WHAT THE EXERCISE ASKS: Every line below that includes the word "value" needs to be copied.

====== RECORD EXCERPTS

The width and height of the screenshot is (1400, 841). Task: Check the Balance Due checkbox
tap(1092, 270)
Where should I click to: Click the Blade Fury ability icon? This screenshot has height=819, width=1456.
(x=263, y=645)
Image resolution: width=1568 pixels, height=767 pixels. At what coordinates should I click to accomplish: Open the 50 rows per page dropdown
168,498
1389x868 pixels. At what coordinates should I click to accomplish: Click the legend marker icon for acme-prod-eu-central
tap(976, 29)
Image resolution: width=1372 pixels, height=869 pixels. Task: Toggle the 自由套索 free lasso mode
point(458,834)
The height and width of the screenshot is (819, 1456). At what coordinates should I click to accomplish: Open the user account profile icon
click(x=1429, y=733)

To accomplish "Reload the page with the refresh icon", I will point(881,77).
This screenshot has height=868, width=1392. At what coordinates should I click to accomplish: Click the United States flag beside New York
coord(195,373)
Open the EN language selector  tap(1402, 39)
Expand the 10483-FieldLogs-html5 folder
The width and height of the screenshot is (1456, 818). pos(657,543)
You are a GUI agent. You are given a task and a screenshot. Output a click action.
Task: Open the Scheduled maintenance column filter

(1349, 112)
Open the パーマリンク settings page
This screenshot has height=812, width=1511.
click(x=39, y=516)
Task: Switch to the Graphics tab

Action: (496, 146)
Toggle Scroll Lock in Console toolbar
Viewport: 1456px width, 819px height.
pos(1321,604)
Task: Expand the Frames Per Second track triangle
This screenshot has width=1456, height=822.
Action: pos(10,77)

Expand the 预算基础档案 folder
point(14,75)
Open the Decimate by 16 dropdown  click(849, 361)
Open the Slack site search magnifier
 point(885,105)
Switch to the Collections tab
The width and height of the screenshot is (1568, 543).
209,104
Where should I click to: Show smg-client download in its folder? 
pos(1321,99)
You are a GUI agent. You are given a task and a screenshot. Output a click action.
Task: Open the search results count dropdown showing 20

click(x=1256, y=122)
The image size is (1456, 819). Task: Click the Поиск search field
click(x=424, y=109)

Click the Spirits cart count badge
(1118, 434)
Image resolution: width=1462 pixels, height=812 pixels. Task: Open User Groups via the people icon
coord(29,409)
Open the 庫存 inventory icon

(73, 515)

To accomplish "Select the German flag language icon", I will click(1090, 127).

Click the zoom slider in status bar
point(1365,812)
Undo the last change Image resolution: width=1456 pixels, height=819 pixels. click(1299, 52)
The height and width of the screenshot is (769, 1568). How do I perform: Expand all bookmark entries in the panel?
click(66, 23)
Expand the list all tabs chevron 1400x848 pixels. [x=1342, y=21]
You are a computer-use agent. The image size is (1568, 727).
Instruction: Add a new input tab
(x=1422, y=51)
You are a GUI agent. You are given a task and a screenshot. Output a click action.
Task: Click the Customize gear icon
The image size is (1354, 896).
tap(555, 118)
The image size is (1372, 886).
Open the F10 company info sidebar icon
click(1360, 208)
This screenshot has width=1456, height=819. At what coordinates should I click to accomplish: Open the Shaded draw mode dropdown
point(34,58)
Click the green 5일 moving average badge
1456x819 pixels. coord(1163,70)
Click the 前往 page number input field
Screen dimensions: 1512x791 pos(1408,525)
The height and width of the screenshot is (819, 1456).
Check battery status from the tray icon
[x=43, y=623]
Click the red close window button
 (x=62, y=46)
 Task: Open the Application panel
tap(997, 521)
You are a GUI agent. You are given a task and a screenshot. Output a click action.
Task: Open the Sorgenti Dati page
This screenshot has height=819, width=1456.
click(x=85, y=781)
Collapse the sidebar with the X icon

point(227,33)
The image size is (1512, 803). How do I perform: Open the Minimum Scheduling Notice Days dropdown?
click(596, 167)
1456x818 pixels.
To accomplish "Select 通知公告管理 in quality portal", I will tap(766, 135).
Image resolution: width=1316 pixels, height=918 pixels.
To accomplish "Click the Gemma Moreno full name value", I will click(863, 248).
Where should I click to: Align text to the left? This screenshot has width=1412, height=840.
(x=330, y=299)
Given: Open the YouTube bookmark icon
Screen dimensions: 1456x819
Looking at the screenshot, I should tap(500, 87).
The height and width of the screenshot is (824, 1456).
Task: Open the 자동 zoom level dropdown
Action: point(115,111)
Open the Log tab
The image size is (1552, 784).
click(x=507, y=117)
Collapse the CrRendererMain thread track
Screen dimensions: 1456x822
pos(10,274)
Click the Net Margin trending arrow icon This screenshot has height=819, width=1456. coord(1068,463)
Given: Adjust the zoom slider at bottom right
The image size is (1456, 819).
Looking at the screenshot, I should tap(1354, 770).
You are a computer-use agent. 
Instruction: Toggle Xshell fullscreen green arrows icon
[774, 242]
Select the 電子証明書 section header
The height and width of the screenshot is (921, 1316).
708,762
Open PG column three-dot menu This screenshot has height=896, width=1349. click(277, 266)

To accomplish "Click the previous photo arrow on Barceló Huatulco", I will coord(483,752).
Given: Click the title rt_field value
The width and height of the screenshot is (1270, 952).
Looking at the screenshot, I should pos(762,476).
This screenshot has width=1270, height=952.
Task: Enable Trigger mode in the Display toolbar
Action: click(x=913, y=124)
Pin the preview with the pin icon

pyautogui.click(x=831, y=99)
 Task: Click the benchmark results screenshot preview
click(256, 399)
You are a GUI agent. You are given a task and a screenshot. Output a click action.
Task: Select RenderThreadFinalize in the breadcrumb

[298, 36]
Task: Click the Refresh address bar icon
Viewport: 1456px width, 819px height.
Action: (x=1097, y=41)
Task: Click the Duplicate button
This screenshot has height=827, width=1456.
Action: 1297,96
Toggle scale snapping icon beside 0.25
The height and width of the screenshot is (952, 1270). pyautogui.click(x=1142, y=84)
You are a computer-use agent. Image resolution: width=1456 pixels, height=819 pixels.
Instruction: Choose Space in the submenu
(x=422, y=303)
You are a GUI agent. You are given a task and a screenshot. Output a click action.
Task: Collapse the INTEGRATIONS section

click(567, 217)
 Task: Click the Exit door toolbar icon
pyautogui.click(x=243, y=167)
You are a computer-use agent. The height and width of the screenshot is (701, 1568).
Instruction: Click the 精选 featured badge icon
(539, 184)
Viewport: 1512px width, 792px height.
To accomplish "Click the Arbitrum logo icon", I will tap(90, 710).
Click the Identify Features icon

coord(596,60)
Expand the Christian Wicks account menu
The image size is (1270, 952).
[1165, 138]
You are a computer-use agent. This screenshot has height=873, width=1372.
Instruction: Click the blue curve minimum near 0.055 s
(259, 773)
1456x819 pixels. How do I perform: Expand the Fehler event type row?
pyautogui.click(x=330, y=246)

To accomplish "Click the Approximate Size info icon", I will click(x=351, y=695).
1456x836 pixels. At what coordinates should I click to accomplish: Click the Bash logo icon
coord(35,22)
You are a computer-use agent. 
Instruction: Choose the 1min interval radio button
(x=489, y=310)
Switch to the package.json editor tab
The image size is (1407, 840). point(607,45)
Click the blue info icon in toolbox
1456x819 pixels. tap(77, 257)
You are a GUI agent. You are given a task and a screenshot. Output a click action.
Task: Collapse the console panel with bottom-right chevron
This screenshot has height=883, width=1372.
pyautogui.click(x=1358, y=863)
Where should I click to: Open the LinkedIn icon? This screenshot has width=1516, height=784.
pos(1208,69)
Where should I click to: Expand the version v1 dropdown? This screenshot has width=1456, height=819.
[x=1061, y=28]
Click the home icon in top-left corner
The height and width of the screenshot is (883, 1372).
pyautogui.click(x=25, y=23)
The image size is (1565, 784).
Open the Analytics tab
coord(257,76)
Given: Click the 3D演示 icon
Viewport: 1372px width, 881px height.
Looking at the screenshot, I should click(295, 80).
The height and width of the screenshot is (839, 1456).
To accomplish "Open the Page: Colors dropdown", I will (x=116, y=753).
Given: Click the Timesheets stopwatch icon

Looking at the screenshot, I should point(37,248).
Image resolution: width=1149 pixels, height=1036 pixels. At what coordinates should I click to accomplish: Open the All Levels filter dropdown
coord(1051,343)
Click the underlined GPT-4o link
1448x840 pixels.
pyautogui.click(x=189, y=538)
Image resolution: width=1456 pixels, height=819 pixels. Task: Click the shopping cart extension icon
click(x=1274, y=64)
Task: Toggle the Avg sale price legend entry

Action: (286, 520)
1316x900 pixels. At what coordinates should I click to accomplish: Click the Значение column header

============

SOLUTION TO THIS PROBLEM:
To accomplish "Click the Gemma Moreno full name value", I will click(863, 248).
Given: Click the title rt_field value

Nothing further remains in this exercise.